I didn’t think about it. I knew I had to go. Even as the pain in my back and knee hampered my every move in bed, I got up slowly, cautiously. I thought to myself:
“How the Hell am I going to the gym? I can’t even go to the toilet!”
In the old days, I would have cancelled this session and stayed in bed all day.
Still I had an appointment with Trainer Jeremy and I said to myself:
“One day my pain may keep me from it, but not this pain, not this day!”
The folks at the Spa at Trump Chicago reception desk looked up at me with concern as I slowly hobbled past them to the locker room. As usual I have the locker room to myself so no one sees my slow labored movements. I know I look far worse than I feel as some of the pain has lessened since I got up this morning. This gives me hope that the work out will help even more.
Trainer Jeremy sees me coming and as always I can see him noting my gait and posture. Usually he is smiling with encouragement when I do my arthritic version of a breezy skip into the gym. But today his brow was furrowed with concern.
“How ya feeling today?”
“Not good today, not good.”
And we get to work. I can almost hear Jeremy’s mind working as he modifies his workout plan for me today.
He works me hard but we do nothing that impacts my back. I am seated for most exercises. Then we move to the studio for core work and stretching on a mat on the floor. We do this alone with dimmed lights so we can blast Hip Hop and Rock n Roll and Country music and so I can have some privacy as I do crunches and leg lifts in my shorts.

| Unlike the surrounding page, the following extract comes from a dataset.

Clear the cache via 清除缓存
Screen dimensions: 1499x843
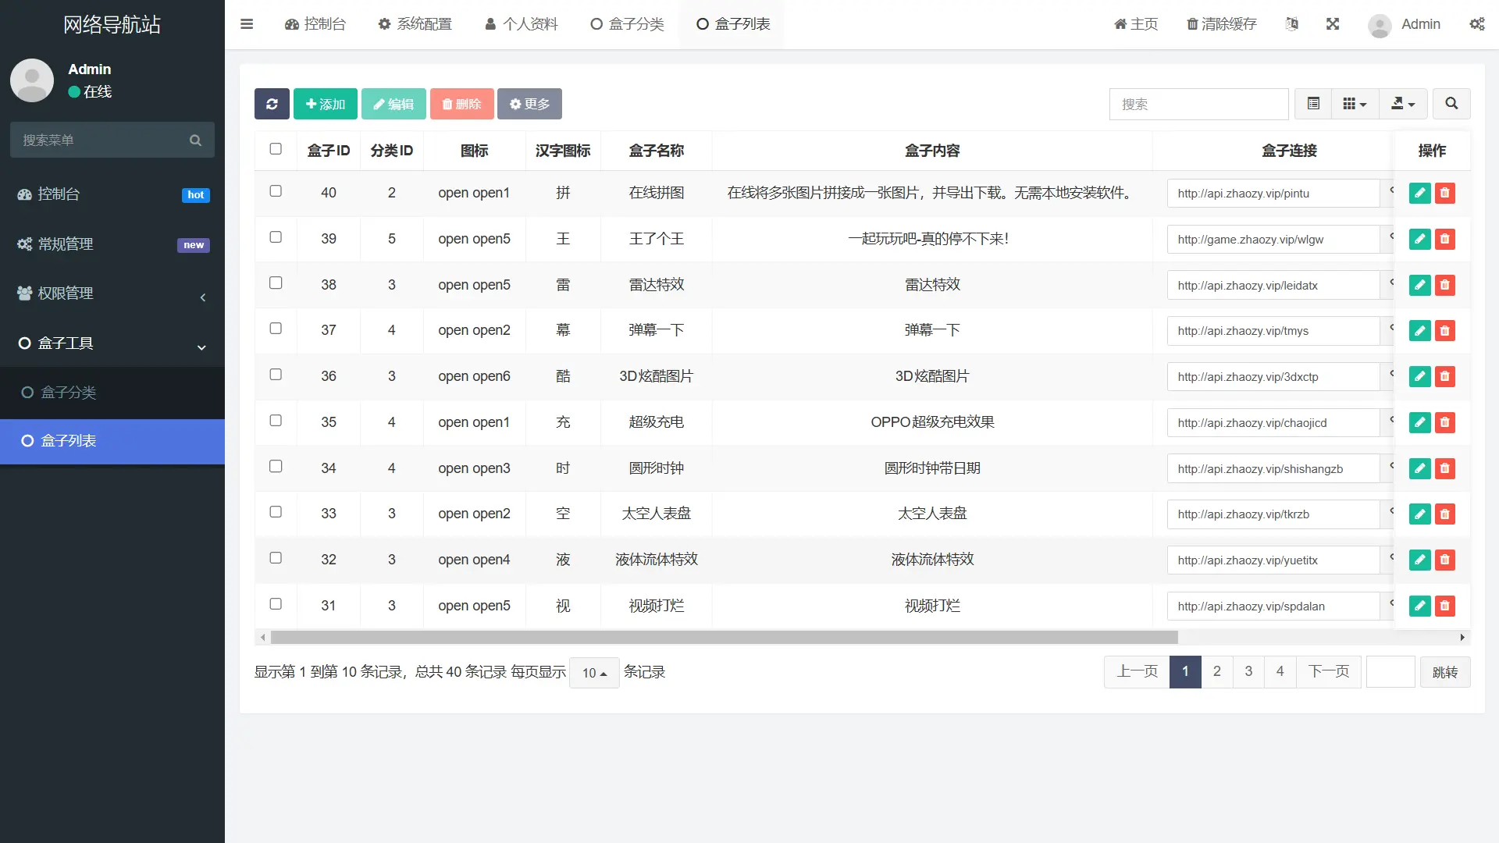tap(1220, 24)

Then he tells me to lay on my stomach as he leaves the room. He returns with a long thick solid cylinder. He kneels on the ground beside me and applies his full body weight upon the cylinder as he rolls it up and down my poor aching back to stretch it out.

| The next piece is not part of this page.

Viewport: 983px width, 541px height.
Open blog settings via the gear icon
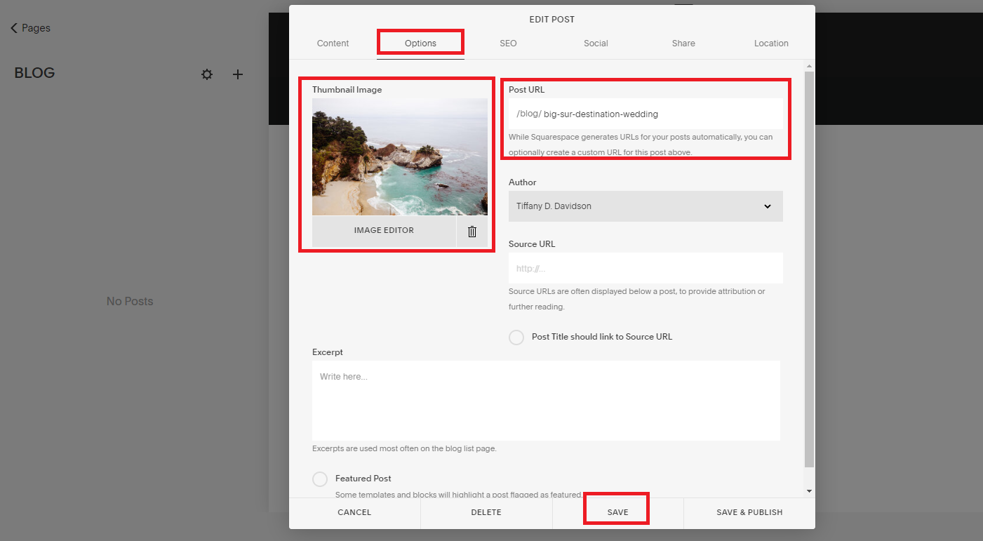[x=206, y=74]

This brings such relief that I am almost brought to tears.
I apologize to Jeremy for being so wimpy today.
“You came and that’s all that matters.”
And you know what? He’s right!
Sometimes showing up is half the battle.
As for my back – it feels much better.
Water fitness on Friday!
rose
You are so amazing! A role model for me as I battle my woes and afflictions! Keep it goin’!